An exemplary embodiment relates to a table management system. The table management system includes a host display device for displaying table placements within a room. The host display device includes more than one staff identifier device coupled to staff personnel and more than one table sensor including a communication device. The table management system also includes a server running a table management system algorithm and an aggregator device in communication with the server and in communication with the more than one table sensor. The aggregator device receives presence information and staff information from the more than one table sensor and communicating that information to the server. The server runs a software algorithm for managing table assignments and communicates table assignment information to the host display device.
Another exemplary embodiment relates to a restaurant table management system. The restaurant table management system includes a host display device for displaying table placements within the restaurant and a wait station display device for displaying table placements within the restaurant. The restaurant table management system further includes more than one staff identifier device coupled to staff personnel and more than one table sensor including a communication device. The restaurant table management system further includes a server running a restaurant table management system algorithm. Further still, the restaurant table management system includes an aggregator device in communication with the server and in wireless communication with the more than one table sensor. The aggregator receiving presence information and staff information from the more than one table sensor and communicating that information to the server.

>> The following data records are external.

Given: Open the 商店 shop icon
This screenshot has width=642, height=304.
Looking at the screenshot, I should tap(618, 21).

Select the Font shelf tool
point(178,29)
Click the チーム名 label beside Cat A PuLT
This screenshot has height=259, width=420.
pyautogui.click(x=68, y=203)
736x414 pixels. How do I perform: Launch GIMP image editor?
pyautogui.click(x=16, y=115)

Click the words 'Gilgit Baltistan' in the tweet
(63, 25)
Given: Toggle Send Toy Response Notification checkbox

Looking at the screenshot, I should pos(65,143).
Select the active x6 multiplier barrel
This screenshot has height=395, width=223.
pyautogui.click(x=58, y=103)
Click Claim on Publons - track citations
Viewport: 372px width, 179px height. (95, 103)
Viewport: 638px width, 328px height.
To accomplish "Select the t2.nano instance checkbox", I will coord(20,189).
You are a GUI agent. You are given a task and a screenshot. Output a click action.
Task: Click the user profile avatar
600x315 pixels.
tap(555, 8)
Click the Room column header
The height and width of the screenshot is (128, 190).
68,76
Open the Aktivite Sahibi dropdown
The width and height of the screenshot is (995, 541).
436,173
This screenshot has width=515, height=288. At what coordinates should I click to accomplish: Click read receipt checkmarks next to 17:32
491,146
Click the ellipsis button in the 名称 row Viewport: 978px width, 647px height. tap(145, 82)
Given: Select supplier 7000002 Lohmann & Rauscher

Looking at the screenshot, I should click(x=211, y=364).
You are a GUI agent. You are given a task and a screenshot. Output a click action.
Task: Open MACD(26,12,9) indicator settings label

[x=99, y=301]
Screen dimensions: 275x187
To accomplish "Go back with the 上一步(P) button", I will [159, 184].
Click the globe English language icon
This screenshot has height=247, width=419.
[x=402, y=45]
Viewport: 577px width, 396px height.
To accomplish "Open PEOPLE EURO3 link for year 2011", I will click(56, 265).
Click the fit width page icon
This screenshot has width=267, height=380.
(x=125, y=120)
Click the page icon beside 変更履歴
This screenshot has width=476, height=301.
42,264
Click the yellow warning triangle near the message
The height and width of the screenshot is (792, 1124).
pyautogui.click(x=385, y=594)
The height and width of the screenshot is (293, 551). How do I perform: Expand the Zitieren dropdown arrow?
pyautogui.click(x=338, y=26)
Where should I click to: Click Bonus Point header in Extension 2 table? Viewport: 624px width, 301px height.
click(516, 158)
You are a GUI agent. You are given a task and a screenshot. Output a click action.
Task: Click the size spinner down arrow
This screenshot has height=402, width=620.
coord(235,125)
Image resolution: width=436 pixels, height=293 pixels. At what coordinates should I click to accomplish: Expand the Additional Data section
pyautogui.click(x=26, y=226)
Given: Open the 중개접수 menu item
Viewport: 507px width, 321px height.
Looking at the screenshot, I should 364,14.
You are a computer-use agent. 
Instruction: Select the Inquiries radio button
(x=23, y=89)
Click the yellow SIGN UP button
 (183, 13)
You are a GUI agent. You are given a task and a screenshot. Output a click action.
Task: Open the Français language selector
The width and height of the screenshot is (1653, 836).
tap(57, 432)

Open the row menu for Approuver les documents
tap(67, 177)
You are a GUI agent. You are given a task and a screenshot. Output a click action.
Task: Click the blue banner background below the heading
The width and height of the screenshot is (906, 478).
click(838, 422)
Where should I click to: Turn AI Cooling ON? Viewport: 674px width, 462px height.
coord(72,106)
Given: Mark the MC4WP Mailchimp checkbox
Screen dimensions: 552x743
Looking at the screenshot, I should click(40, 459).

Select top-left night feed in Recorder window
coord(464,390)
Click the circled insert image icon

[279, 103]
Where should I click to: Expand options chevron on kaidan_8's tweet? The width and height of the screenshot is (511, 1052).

The server runs a software algorithm for managing table assignments and communicates table assignment information to the host display device.
Yet another exemplary embodiment relates to a method of managing tables within a restaurant. The method includes providing a host display device for displaying table placements within the restaurant and providing a wait station display device for displaying table placements within the restaurant. The method also includes coupling more than one staff identifier device to staff personnel. The method further includes identifying by more than one table sensor the presence of any customers and the presence of any staff and communicating by the table sensors to an aggregator device over a wireless communication link customer presence information and staff presence information. Further still. the method includes communicating information from the aggregator device to a server running a restaurant table management system algorithm and running a software algorithm by the server for managing table assignments. Yet further still, the method includes communicating table assignment information to the host display device.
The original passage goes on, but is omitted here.